2- Sites da empresa, governamentais ou até de alguns veículos de mídia comercial costumam estampar manchetes positivas, que passam uma imagem de solução para conflitos e têm pouco interesse em relatar os longos problemas não solucionados após anos ou meses das tragédias. É muito mais fácil dizer que um número de famílias recebeu indenizações, do que investigar quantas delas ainda não receberam 100% do que têm direito, se sentem injustiçadas pelos valores atribuídos pela Justiça para danos proporcionalmente maiores ou mesmo quais outras vítimas ainda não tiveram direito a nenhum benefício.

3- Em sistemas de mídia altamente concentrada como o brasileiro, a disputa por narrativas costuma ser ganha por quem tem mais força midiática. Se uma empresa de televisão começa a tratar um tema como acidente é natural que as pessoas que assistem passem a usar na sua vida cotidiana e nas redes sociais o mesmo termo.
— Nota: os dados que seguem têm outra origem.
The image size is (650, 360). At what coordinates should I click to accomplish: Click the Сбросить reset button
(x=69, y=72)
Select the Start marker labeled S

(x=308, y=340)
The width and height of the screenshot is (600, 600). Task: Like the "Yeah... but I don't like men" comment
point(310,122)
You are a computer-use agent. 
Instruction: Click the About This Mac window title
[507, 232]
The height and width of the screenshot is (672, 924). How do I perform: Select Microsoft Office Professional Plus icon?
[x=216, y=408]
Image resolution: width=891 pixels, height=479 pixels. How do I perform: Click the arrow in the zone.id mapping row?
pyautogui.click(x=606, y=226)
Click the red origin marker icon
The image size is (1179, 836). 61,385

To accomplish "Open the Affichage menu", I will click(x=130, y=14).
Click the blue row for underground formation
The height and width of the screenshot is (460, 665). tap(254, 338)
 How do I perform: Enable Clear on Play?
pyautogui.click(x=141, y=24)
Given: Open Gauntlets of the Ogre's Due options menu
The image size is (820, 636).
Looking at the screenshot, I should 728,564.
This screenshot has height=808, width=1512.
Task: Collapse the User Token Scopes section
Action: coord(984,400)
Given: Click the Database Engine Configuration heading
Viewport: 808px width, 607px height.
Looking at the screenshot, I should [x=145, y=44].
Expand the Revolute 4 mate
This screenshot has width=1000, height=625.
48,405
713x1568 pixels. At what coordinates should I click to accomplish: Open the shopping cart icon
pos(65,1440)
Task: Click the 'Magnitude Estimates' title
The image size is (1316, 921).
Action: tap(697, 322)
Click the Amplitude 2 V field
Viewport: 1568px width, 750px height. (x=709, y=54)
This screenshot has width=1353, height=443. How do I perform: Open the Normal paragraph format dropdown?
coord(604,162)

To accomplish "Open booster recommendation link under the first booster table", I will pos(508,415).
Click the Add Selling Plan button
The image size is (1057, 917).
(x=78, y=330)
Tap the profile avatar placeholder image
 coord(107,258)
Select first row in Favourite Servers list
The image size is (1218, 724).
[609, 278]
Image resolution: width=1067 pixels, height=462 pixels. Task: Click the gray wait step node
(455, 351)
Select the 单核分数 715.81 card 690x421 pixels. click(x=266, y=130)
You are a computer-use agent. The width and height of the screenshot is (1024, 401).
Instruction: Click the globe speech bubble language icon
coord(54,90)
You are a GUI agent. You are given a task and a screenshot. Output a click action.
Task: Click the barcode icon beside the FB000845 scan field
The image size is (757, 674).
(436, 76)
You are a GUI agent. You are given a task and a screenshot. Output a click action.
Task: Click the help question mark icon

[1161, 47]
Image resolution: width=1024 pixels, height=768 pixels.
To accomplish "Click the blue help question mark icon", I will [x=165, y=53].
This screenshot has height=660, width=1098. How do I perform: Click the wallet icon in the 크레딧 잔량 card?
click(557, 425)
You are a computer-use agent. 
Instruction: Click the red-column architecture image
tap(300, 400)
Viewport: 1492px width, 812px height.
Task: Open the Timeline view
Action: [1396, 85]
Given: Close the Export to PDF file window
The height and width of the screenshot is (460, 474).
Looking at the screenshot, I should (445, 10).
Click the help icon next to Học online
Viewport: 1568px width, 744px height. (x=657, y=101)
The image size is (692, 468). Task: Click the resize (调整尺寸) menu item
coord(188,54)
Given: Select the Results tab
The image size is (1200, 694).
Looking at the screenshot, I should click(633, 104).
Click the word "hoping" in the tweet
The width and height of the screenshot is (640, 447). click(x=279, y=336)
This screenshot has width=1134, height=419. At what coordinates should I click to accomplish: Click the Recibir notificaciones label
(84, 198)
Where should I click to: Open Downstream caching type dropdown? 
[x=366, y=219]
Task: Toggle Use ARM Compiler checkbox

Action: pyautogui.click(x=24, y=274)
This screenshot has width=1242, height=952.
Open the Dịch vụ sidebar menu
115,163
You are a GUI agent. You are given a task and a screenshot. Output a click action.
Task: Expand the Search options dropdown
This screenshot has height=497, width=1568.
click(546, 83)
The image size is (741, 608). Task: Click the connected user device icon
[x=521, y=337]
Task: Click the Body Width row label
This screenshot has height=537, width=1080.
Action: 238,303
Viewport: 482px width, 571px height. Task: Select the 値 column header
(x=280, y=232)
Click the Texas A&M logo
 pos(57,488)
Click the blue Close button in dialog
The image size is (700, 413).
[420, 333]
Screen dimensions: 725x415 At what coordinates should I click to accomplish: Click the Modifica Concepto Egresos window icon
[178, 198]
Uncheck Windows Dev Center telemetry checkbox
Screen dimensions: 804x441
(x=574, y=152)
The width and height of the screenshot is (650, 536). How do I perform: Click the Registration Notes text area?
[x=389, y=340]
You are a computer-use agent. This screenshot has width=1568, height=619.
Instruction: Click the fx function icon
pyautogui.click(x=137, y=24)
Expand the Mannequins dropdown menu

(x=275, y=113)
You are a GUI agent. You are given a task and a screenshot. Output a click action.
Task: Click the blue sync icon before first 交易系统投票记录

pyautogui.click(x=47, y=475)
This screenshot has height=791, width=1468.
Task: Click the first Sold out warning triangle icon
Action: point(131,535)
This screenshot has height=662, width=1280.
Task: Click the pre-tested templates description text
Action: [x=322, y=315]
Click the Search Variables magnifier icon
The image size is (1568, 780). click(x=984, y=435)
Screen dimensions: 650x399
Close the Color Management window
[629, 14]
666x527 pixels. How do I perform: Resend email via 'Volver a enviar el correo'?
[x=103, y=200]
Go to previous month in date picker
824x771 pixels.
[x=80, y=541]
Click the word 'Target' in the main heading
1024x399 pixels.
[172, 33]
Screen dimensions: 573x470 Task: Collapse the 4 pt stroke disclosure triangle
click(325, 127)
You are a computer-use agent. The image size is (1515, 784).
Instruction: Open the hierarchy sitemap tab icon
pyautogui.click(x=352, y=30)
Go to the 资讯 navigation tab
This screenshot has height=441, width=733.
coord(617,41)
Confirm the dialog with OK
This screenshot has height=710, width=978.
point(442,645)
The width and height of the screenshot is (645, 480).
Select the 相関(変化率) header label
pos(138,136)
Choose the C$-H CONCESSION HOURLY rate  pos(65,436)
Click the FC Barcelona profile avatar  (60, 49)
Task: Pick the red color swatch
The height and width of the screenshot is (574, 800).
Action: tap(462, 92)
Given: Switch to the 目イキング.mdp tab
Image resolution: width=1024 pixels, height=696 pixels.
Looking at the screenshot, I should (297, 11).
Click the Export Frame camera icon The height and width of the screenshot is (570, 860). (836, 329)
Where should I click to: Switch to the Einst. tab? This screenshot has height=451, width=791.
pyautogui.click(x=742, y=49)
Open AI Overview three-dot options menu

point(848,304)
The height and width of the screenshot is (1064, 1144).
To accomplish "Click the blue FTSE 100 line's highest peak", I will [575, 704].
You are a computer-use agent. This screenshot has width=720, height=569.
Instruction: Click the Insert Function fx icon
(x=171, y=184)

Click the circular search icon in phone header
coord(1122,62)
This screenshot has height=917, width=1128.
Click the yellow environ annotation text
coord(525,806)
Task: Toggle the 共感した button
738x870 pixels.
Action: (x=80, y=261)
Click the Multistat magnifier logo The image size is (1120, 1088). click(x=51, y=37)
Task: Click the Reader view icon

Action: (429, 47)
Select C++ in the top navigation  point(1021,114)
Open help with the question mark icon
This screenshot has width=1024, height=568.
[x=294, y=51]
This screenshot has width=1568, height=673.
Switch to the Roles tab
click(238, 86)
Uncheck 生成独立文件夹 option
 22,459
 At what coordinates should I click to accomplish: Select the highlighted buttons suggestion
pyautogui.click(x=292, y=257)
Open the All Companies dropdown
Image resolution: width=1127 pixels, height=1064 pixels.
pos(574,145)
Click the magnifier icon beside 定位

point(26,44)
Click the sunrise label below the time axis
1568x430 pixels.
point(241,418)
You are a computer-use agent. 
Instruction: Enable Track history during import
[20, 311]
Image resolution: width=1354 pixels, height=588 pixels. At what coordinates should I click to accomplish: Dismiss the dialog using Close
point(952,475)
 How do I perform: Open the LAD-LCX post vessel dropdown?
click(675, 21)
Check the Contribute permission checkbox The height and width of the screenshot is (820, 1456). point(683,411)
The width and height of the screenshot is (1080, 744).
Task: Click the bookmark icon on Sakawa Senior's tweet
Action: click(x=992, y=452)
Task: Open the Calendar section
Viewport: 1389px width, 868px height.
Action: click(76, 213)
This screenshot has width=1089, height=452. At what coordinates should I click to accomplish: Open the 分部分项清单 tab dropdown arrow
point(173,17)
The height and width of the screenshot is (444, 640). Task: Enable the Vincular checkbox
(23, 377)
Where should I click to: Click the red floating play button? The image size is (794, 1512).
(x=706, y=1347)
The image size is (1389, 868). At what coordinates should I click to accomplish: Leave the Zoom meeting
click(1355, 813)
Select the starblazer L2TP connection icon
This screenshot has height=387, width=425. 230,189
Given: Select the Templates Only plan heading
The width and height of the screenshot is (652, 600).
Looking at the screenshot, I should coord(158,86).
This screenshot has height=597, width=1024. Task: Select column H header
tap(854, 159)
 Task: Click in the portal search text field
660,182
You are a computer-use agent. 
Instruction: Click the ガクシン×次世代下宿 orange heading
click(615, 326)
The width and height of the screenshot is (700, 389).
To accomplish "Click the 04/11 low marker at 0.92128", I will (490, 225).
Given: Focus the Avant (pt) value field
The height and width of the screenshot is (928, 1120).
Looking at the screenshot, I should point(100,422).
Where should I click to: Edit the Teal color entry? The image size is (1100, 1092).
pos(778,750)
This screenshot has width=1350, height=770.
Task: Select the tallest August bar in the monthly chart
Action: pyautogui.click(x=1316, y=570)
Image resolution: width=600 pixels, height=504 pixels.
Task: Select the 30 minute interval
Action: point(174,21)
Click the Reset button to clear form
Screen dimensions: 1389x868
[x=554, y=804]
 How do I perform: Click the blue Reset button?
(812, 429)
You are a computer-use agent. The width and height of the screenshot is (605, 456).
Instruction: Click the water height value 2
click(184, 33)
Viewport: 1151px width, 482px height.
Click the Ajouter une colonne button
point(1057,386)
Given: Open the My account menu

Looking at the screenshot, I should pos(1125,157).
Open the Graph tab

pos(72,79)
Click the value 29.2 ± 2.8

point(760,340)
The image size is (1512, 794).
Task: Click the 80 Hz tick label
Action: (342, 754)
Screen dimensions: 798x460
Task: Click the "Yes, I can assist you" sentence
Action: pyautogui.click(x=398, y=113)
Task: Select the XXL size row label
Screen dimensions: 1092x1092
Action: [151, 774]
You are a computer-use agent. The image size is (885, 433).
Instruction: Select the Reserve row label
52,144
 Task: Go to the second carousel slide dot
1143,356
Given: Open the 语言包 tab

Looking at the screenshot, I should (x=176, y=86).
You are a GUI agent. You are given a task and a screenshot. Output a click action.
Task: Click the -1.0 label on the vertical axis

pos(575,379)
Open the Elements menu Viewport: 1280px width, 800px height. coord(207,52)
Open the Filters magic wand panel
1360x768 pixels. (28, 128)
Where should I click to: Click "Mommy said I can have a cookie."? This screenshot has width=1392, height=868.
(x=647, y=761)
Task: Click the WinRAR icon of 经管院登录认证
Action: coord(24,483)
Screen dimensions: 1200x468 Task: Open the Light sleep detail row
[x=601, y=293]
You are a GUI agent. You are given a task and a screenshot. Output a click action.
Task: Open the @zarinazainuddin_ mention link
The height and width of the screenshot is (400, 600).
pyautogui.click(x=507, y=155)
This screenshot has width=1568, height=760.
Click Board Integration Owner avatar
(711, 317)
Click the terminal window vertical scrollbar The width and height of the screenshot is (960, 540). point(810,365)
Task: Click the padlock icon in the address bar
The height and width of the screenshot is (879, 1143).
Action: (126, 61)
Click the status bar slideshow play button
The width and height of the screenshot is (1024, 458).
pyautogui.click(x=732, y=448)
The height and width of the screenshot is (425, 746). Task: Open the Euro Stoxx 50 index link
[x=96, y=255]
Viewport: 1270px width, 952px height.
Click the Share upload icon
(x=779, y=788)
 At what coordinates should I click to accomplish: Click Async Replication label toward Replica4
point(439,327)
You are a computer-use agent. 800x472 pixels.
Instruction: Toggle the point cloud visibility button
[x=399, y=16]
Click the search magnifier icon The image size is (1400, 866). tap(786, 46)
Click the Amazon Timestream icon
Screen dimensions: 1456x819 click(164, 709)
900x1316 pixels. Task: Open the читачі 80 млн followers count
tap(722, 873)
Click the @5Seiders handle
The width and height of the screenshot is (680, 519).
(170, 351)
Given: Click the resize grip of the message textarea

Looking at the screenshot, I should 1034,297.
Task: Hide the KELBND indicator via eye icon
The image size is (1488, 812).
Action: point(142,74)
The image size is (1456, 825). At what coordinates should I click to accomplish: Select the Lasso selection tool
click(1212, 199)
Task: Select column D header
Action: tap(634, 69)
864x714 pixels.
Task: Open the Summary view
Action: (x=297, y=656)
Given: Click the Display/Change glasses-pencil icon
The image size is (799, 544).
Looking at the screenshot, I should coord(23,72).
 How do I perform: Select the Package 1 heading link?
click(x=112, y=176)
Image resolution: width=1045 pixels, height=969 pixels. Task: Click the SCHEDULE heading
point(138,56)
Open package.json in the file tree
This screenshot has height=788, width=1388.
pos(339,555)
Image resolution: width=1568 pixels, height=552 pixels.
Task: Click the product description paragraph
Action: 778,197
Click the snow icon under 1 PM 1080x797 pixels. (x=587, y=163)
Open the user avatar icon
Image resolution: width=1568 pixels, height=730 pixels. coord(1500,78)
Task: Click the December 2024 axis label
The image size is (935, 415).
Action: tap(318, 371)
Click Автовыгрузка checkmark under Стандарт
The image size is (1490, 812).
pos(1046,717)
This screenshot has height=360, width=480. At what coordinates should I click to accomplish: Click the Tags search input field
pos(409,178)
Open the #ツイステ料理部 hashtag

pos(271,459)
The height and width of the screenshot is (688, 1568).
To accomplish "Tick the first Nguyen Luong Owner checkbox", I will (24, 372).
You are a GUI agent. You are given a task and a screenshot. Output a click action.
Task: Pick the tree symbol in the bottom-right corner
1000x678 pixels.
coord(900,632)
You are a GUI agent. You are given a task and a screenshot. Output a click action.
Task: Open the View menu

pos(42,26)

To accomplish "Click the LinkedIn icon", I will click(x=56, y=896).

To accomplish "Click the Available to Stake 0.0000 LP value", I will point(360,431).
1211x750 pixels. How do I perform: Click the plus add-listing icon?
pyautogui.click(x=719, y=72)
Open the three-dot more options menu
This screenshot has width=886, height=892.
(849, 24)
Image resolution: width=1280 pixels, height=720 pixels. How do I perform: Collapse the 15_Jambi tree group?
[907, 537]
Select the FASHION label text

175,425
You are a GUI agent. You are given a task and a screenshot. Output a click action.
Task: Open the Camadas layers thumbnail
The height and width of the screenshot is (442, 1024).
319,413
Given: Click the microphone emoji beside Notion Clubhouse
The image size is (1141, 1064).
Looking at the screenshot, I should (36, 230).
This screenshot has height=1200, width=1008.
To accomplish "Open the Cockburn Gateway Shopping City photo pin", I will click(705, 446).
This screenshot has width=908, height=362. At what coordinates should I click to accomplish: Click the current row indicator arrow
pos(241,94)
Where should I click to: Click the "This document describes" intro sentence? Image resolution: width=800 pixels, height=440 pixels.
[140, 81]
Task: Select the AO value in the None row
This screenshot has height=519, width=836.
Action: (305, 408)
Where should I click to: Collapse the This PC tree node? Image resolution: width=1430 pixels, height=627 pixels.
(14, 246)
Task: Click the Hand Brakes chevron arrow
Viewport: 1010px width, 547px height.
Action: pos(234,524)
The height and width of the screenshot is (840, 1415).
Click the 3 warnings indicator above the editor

Assim, muitas vezes é silenciado uma outra concepção do fato, que enfoca a responsabilidade do megaempreendimento nas tragédias, como o que preferimos utilizar no título deste artigo, enfatizando a palavra “crime”. Da mesma maneira, se não se fala mais na rádio de um município de quem ainda não recebeu sua indenização, as pessoas tendem a deixar de tratar nas redes e nas conversas dessa temática, é a chamada espiral do silêncio.

4- Na Internet, existe um tipo de silenciamento que pode ser acompanhado no Twitter mas que se reproduz nas demais redes sociais. É comum quando uma hashtag crítica começa a aparecer com destaque nas redes outras serem criadas para anular o efeito da primeira e em alguns casos são utilizados até mesmo perfis falsos para “bombar” o que interessa, por exemplo, a uma empresa ou político.

5- A pressão financeira e até mesmo a violência são táticas utilizadas para afastar lideranças de movimentos sociais. É tática comum dos megaempreendimentos oferecer valores altos para uma vítima e coagir essa família a deixar de ser ativa na reivindicação dos seus direitos. Além disso, são comuns as ações de espionagem: denúncias de ex-gerente de segurança da companhia, em 2013, mostram que a Vale espiona os movimentos sociais e grampeia funcionários – e até jornalistas – para defender seus interesses. Abundam também os relatos de megaeempreendimentos ou mesmo gestores públicos que ameaçam retaliar veículos de mídia, que publicam informações de interesse público, como as pesquisas que têm denunciado a contaminação do Rio São Francisco.

6- A “notícia falsa” é também uma forma de desinformar, mas pode ter muitas formas. Para começar, é preciso dizer que fake news é um termo extremamente impreciso, pois muitas vezes a informação falsa nem tem formato, nem é veiculada por um veículo de jornalismo. Um meme pode ser uma maneira de difamar uma liderança, por exemplo. Recentemente, até fontes oficiais do governo federal, têm divulgado informações extremamente controversas e isso dificulta a identificação desse tipo de estratégia de desinformação.

7- Distorcer ou atenuar uma notícia é uma estratégia comum quando um tema tem muita repercussão e já foi tratado por um veículo de jornalismo crítico ou quando um ativista/movimento consegue viralizar um tema nas redes sociais. Neste caso, é importante estar atento a quem realmente está gerando o conteúdo que destaca questões ambientais e sociais com profundidade e ética.

Você notou que este texto contém algumas sugestões de veículos e conteúdos? O Intervozes está publicando esta série de artigos justamente para denunciar as distorções e também visibilizar as vozes que ecoam as denúncias das populações diretamente atingidas.